The 1921 Licensing Act gave magistrates the freedom to fix within limits the opening and closing hours of pubs in their districts. In London in particular, this led to great consternation among publicans, who simply wanted uniform pub opening hours from, say, 11 am to 11 pm.
It also turned the whole business into something of a game, as one report in The Times pointed out:
A curious effect of these varying hours is that anybody setting out to get drink during as long a period of the day as possible could begin at 11 am in Kensington, continue — if he took lunch — until 3:30 pm, start again at 4:30 in Stoke Newington, and by returning to the Holborn area have a glass before him until half an hour after midnight. (03/11/1921, p.7.)

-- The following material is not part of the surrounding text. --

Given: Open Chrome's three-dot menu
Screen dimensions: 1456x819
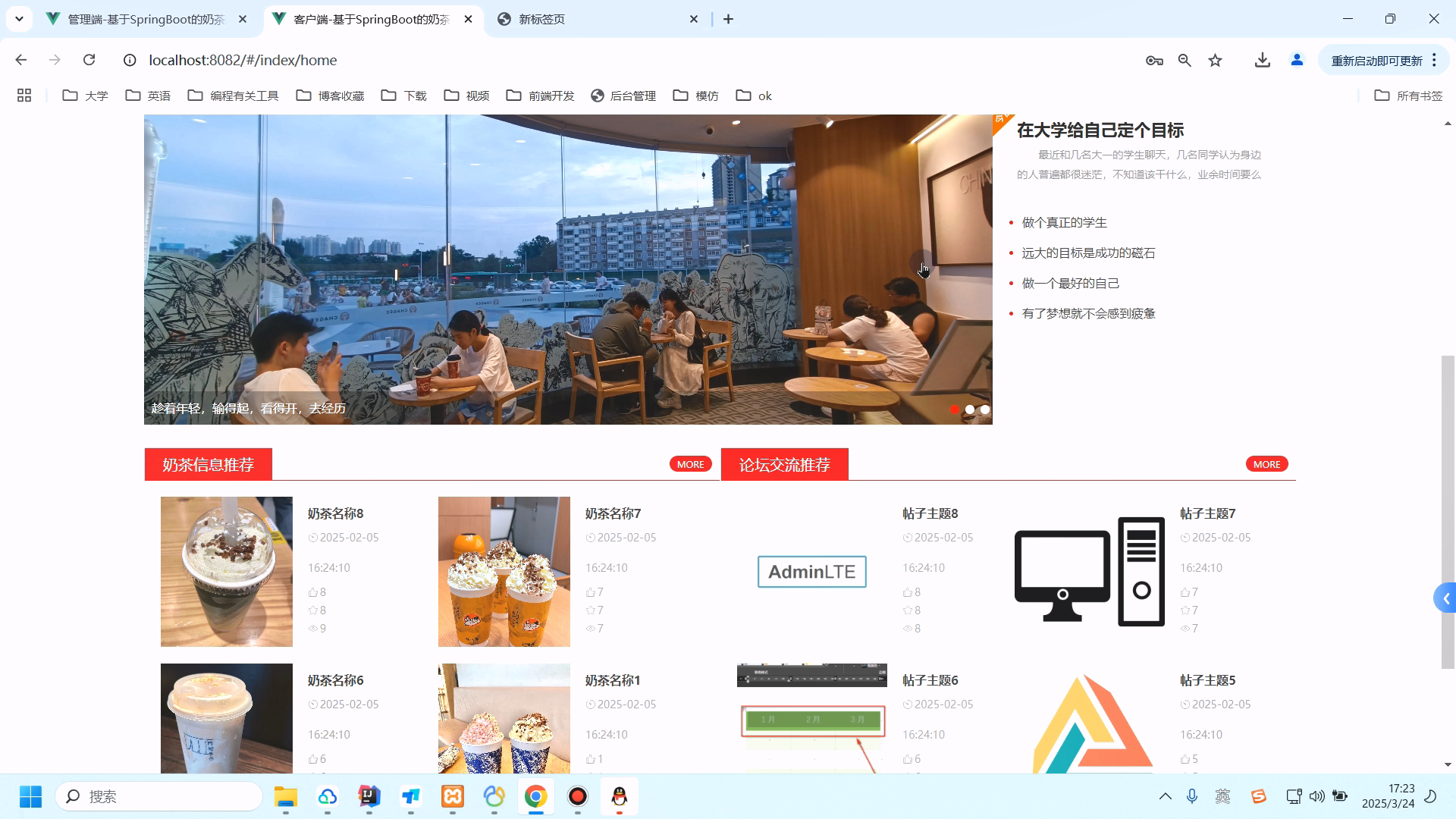Looking at the screenshot, I should point(1434,60).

What was fun for some, however, meant trouble for others. In 1929, Mr E.H. Keen, chair of the Holborn Licensing Justices, told the Royal Commission on Licensing of the result of Holborn’s pubs staying open until 11 while those in neighbouring Marylebone, Finsbury and St Pancras closed at 10:
Between the hours of 10 and 11 outsiders from all quarters pour into Holborn, and the scenes in the public-houses nearest the boundaries baffle description. The bars are overcrowded with disorderly men and women, many of them the worse for drink, and at closing time they are turned out with difficulty and behave outside in the most disgusting and rowdy manner. The nuisance to the neighbours is unbearable… The condition of things is a disgrace to civilisation. All decency is disregarded. (Lancs Evening Post, 05/12/1929, p.7.)
But it would take years for this problem to even begin to be solved — until the 1961 Licensing Act, as far as we can tell — during which time the strategies of drinkers became cleverer and more elaborate as they learned of more dodges and tricks.